Pressure without a lunge
You may still feel pressure moving into your lead side, but it should not come from your upper body diving forward. The sensation is more that the lower body supports the motion while the upper body remains tilted back.
Solid strike with a forward brush
The ideal shot feels compressed and centered, even though your body feels as if it is hanging back. That is why this drill is so valuable: it teaches you that a back-tilted upper body does not have to mean a back low point.
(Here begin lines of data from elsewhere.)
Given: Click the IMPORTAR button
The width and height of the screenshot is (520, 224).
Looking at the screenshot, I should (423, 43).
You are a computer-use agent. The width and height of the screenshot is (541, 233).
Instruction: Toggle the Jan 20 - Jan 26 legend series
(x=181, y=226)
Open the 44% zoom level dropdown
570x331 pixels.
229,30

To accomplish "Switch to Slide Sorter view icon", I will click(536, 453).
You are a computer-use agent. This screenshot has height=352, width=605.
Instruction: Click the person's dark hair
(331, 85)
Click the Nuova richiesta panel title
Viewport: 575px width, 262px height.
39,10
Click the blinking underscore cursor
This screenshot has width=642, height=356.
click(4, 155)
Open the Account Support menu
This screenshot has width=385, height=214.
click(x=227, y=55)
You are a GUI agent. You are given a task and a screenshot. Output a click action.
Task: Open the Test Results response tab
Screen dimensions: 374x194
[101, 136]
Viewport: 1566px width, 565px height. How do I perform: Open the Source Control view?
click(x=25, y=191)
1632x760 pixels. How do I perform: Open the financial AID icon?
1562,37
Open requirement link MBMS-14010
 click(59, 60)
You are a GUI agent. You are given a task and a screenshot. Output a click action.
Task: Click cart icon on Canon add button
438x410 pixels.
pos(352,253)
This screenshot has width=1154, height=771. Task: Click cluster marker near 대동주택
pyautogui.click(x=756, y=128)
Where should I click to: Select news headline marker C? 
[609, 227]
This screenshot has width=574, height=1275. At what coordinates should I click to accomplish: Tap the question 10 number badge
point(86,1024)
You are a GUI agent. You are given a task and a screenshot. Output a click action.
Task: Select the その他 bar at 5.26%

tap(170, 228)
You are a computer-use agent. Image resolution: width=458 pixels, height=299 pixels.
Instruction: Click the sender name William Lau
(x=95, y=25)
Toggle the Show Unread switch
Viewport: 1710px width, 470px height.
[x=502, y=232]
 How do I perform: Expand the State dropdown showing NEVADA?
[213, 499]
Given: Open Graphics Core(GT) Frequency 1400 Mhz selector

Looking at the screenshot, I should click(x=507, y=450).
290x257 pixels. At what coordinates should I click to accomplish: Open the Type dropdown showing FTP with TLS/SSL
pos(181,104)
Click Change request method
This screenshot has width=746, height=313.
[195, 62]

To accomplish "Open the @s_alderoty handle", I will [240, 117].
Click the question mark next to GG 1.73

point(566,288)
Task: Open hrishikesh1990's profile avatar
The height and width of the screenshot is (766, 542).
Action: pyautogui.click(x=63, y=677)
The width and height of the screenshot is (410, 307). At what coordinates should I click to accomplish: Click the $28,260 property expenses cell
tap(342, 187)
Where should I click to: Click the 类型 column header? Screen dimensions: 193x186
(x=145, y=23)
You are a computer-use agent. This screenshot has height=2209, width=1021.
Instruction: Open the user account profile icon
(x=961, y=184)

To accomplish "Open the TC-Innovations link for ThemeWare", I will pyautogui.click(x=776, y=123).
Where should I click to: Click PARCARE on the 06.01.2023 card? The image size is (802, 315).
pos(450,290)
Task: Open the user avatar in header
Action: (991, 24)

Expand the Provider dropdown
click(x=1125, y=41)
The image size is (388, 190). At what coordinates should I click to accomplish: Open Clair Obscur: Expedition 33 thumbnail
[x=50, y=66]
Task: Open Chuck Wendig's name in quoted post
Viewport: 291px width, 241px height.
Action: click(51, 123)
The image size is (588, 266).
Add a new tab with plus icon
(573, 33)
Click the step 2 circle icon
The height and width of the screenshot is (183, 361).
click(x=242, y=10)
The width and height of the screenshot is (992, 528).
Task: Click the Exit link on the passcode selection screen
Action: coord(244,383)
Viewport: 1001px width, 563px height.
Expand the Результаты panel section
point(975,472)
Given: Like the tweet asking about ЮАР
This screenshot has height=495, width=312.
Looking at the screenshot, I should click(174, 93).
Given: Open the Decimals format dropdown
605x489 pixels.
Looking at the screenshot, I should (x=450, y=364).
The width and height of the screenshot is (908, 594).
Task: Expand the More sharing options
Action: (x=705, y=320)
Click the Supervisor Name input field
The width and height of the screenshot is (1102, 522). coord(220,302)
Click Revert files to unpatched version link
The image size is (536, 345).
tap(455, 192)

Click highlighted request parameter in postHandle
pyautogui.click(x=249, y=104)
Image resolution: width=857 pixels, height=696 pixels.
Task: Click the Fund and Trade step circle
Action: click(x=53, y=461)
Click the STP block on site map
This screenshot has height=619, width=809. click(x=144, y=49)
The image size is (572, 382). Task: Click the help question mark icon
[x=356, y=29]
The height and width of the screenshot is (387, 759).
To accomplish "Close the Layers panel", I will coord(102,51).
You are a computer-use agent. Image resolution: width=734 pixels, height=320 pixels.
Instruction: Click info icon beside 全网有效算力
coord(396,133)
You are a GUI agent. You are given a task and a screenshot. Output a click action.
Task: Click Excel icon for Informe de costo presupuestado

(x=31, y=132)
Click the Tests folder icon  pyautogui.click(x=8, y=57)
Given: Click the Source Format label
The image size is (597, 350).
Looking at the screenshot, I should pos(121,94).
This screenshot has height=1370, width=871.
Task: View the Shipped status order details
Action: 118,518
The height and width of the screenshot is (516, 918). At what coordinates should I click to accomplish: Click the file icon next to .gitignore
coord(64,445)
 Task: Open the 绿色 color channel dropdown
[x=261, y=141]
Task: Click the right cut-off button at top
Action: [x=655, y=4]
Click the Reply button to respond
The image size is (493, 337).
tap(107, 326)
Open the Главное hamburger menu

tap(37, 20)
Useful checkpoints include:
- The club misses the towel
- The ground is brushed ahead of the towel or line
- The ball does not start weakly to the right
- The path does not feel excessively over-the-top
- Your chest does not lunge toward the target to create contact
Common Mistakes to Avoid
- Lunging the upper body forward. This is the most common compensation. If you move your chest toward the target to shift the low point, you are no longer training the intended relationship between side bend and wipe.
- Bottoming out into the towel. If you hit the towel, the club is still reaching the ground too early. That usually means you are not using the arms correctly through impact.
- Throwing the club outside-in. Some golfers can avoid the towel by swinging steeply across the ball. That may move the brush point forward, but it is not the correct pattern.
- Pushing the arms straight out. The wipe feel is across your body, not simply extending the club straight down the line.
- Using too big a swing too soon. If you jump right to full swings, you may lose the feel. Start with 9-to-3 and earn the longer motion.
- Playing the ball too far back. A slightly forward ball position helps challenge your low-point control. If the ball is too far back, the drill becomes easier in the wrong way.
- Ignoring ball flight. The towel gives contact feedback, but ball flight still matters. A solid strike that flies far right may mean the release is not functioning well.
How This Fits Your Swing
This drill is bigger than just a contact fix. It helps you understand how the body and club work together through impact.
In many swings, golfers assume that to hit the ball first and turf second, the upper body must move aggressively forward. That can work in some patterns, but it often creates its own problems: steepness, poor face control, and a loss of the side bend that helps deliver the club efficiently. The hang back drill shows you another option. You can keep the upper body back and still control low point by using the arms and release correctly.
That idea is especially useful if your pattern includes a wipe release. Rather than trying to eliminate that release entirely, you are learning how to organize it so it produces better contact. The wipe, when paired with proper side bend, can help the club brush forward while staying more from the inside.
This also has strong carryover to longer clubs. With a fairway wood, hybrid, or driver, you often need more secondary tilt and a more back-tilted upper body than you do with a short iron. Many players struggle because as soon as they add that tilt, the low point falls too far behind the ball. This drill teaches you how to keep the tilt while still controlling where the club bottoms out.
For iron play, the lesson is just as valuable. You do not want to rely on a last-second chest lunge to make ball-first contact. You want a motion where:
- Your upper body position supports the delivery
- Your arms and release move the club’s low point forward
- Your path remains functional rather than cutting across the ball
- Your contact becomes more predictable
If fat and thin shots tend to show up when you feel stuck on your back side, this drill gives you a practical way to separate two things that often get confused: where your body is, and where the club bottoms out. Once you learn that those do not have to be the same, you can strike the ball much more cleanly—even from a hang-back pattern.
Start small, use the towel honestly, and focus on one simple outcome: upper body back, brush point forward. When you can do that without hitting the towel or cutting across the ball, you are building a much more reliable impact pattern.